The security vulnerabilities that were opened by Java 7, have gained a lot of public attention in the recent times. Apart from affecting the end users, these security issues have also affected Oracle’s development front and their future plans. This has become evident when the chief architect of Oracle’s Java Department, Mark Reinhold, mentioned in his blog that the release of Java 8 will be delayed until the first quarter of 2014. The reason for this delay being the focus of the organization in fixing the security issues with their earlier version of Java.
The release of Java 8 which, originally planned for September 2013, is now expected to be take place in March 2014. Reinhold has decided to push the release date six months further, after carefully analyzing some of the other alternatives. Due to the development teams’ complete focus on fixing the security issues of Java 7, the Java 8 milestones have slipped. It has become impossible to get it completed within the original time-frame. Reinhold has also mentioned that they would be using this additional time to stabilize the code base and perform a thorough testing of the upcoming version 8’s features.
The delay has been justified, since the most expected feature of java 8, Lambda, is yet to be completed by the dev team. Lambda would support programming in a multi-core environment with the inclusion of closures and other related features. A Java 8 release without Lambda will not be of much interest to the developers and end users. If Lambda is skipped in this release, then developers may have to wait another 2 years for the next. Hence Reinhold has decided to delay the release instead of releasing a partially developed code, just to meet the schedule.
This delayed release of Java 8 has created mixed feelings among the end users. The news was a disappointment for many who have been waiting eagerly to play around with new and exciting features of Java. It has been widely accepted by most people, since a stable and quality API, is what the end users expect rather than a partially developed code.

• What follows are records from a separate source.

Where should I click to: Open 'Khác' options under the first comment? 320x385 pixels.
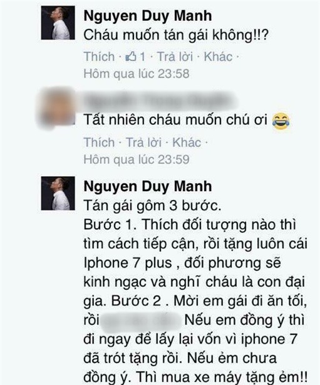point(218,57)
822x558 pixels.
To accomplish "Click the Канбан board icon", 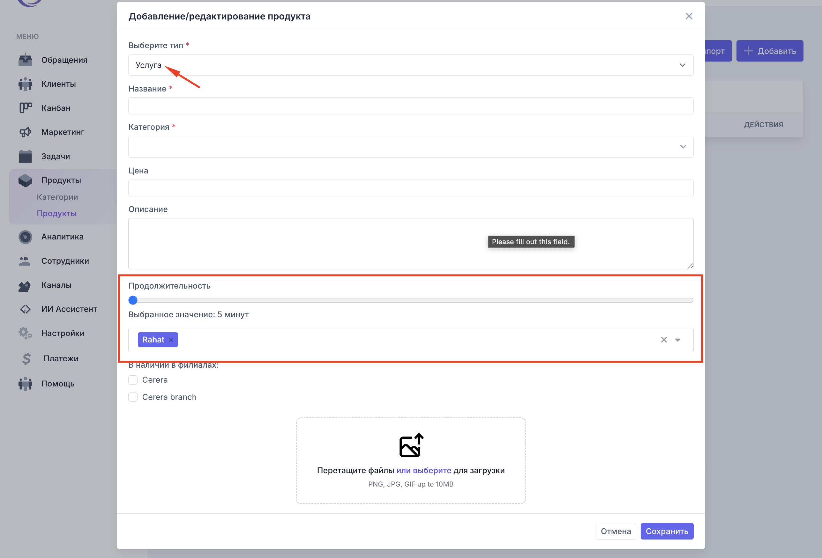I will 25,108.
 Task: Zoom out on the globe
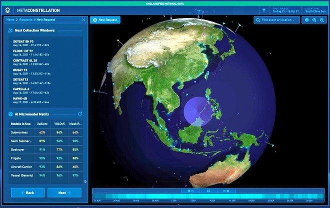point(322,20)
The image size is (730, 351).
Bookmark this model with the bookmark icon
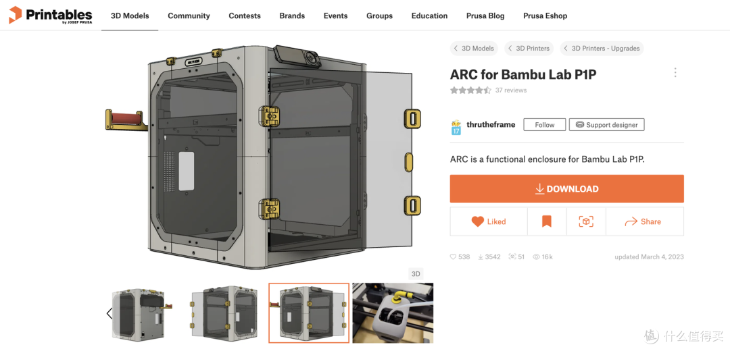pos(547,222)
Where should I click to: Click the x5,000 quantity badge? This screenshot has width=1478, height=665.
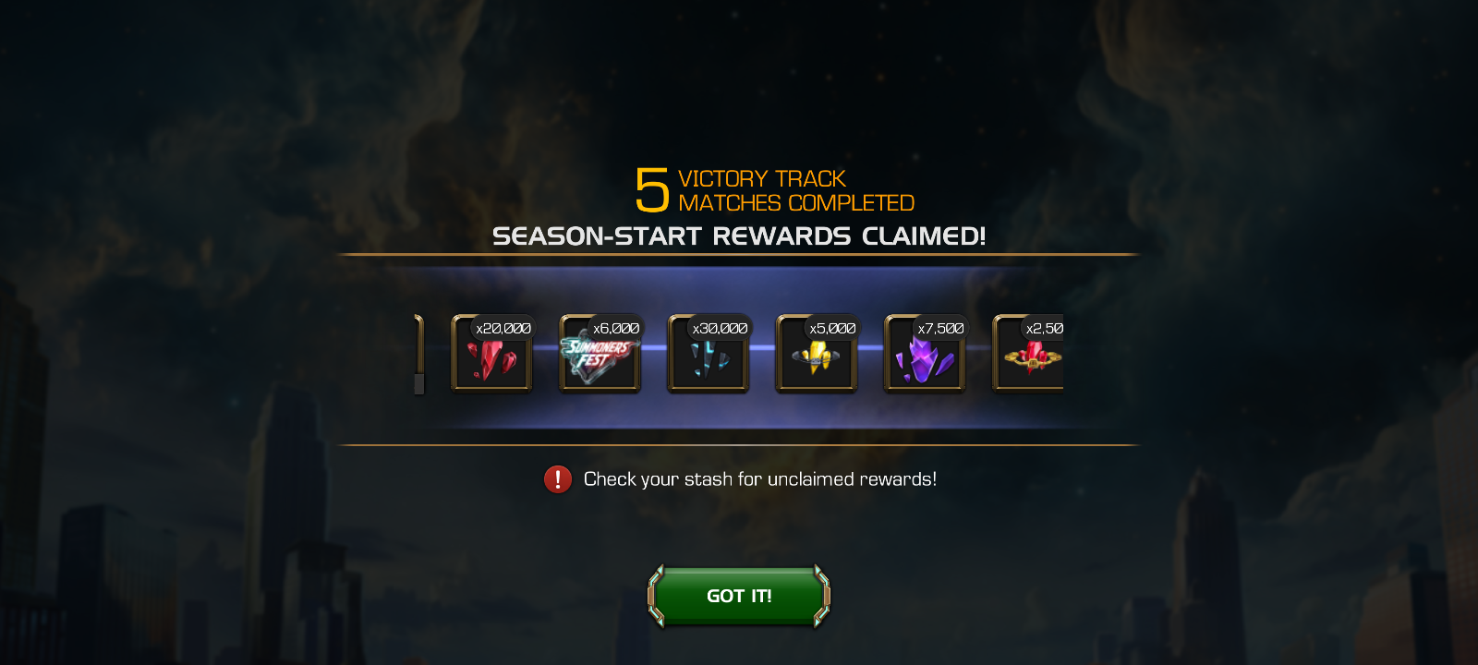(x=832, y=328)

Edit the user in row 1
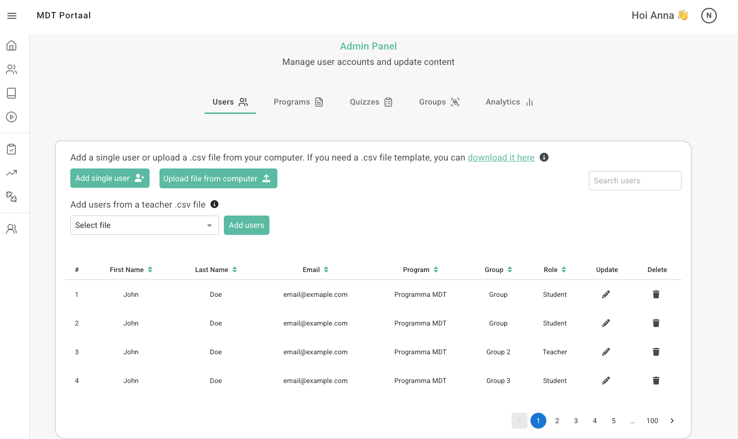(x=606, y=294)
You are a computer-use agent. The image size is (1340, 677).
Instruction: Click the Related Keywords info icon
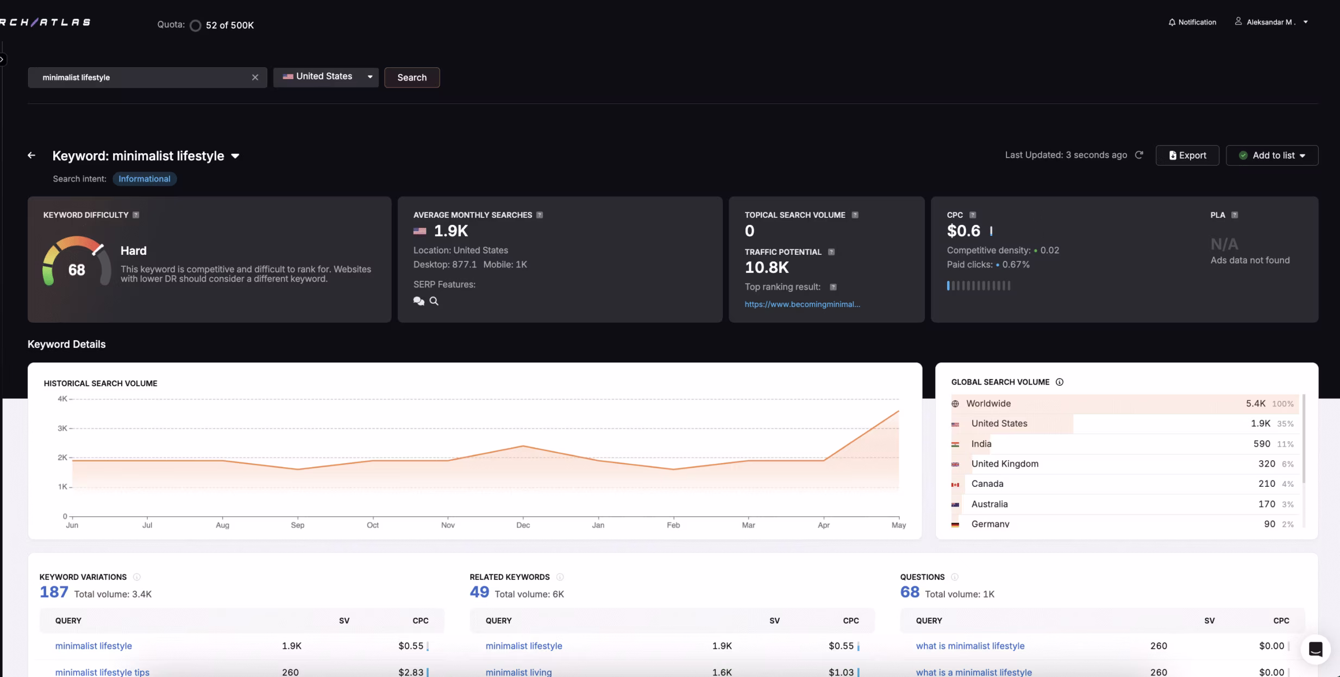(560, 577)
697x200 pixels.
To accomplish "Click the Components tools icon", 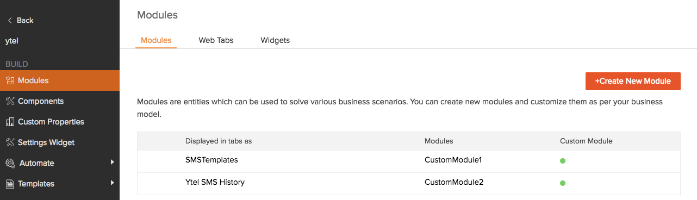I will pos(10,101).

Some of the end users though have expressed their concern about the delay by asking why Oracle should pay all their attention in fixing the applet based security vulnerabilities when it is only being used by minimal number of users.
Apart from the news of this delayed release, Reinhold also mentioned that Oracle has revised its development strategies to make sure that the code base is free from creating new security vulnerabilities.
Let us wait till next March to see how Oracle’s new Java release is going to impact the end users and enterprises that use Java.